Maggio 1945. L’Europa è devastata dalla guerra appena finita, ma le coste nord-occidentali della Danimarca sono cosparse di mine messe lì dai tedeschi che si aspettavano un attacco inglese su quel versante, attacco che non arrivò mai. Circa duemila soldati tedeschi, per la maggior parte ragazzi, furono deportati e messi a lavorare su quelle coste a sminare gli ordigni, in un gioco al massacro dal sapore di vendetta.

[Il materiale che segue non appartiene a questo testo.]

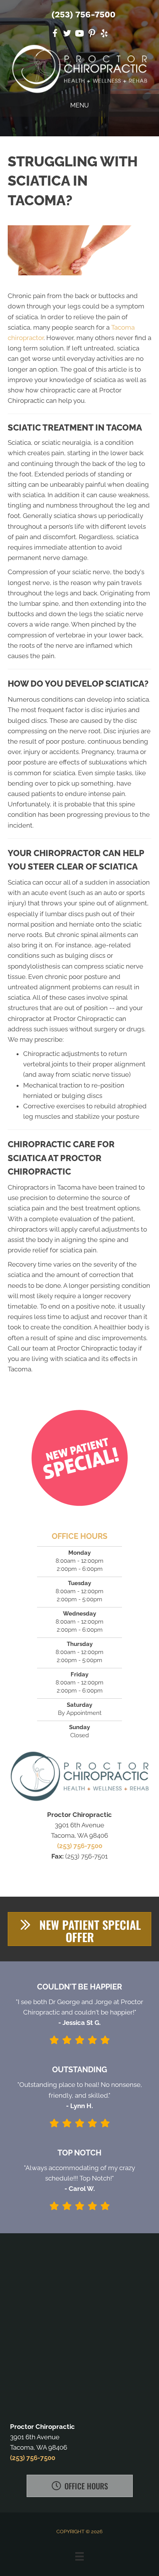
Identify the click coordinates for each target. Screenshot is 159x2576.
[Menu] (79, 2556)
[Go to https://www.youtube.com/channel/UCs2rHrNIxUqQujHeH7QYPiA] (79, 34)
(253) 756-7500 (83, 14)
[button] (79, 1929)
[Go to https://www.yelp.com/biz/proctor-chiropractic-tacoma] (104, 34)
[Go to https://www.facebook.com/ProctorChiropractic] (55, 34)
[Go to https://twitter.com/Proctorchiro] (67, 34)
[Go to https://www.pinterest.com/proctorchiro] (92, 34)
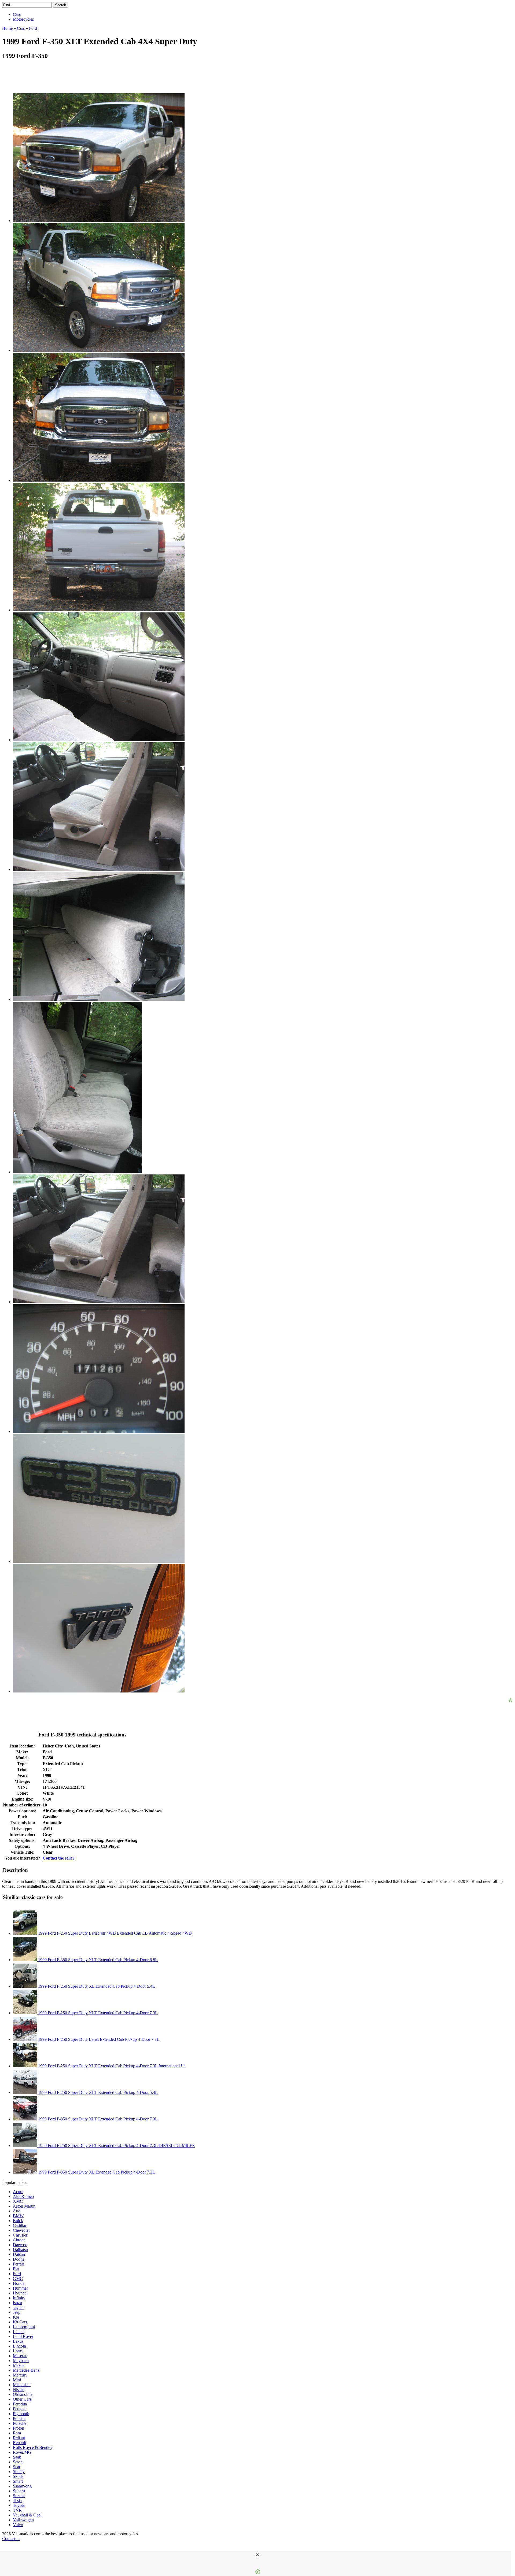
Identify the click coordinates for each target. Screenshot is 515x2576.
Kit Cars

Se c’è un messaggio che nessuno ancora aveva nemmeno tentato di veicolare è il cercare di parlare dei tedeschi come vittime del meccanismo della seconda guerra mondiale. Martin Zandvliet ci prova, con l’ulteriore difficoltà di mettere sotto la lente critica la sua stessa patria, la Danimarca. Con la forza di chi ha capito che sotto l’ideologia della guerra le categorie del buono e del cattivo si confondono e invertono continuamente, il regista e sceneggiatore ci racconta come lo spirito di vendetta possa perpetuare nelle menti delle vittime, ripagando con la stessa moneta di morte il torto che hanno subito, di fatto proseguendo il crimine contro l’umanità, violando al contempo la Convenzione del 1929 relativa al trattamento dei prigionieri di guerra.
Il generale Rasmussen porta ogni giorno sulla spiaggia un piccolo plotone di ragazzi tra i tredici e i diciotto anni che, strisciando sulla sabbia, ne setacciano ogni decimetro. Il percorso filmico si muoverà attraverso il rapporto tra i ragazzi, Il generale, i maggiori dell’esercito danese e l’atteggiamento dei cittadini comuni. Sempre consapevole di doversi tenere lontano dal labirinto pietistico nel quale sarebbe stato facile perdersi, e piuttosto facendo i conti con le esplosioni, la fame e la crudezza pragmatica della vendetta, “Land of mine” è un film che ci dice di non fermarci ai singoli accadimenti di trama, di non cercare il colpo di scena, ma piuttosto di portarsi a casa una consapevolezza maggiore riguardo alla Storia e ai confini che troppo spesso delimitano il bene e il male, e lo fa con la una tecnica cinematografica spielbergiana, ma un respiro autoriale all’antitesi del blockbuster.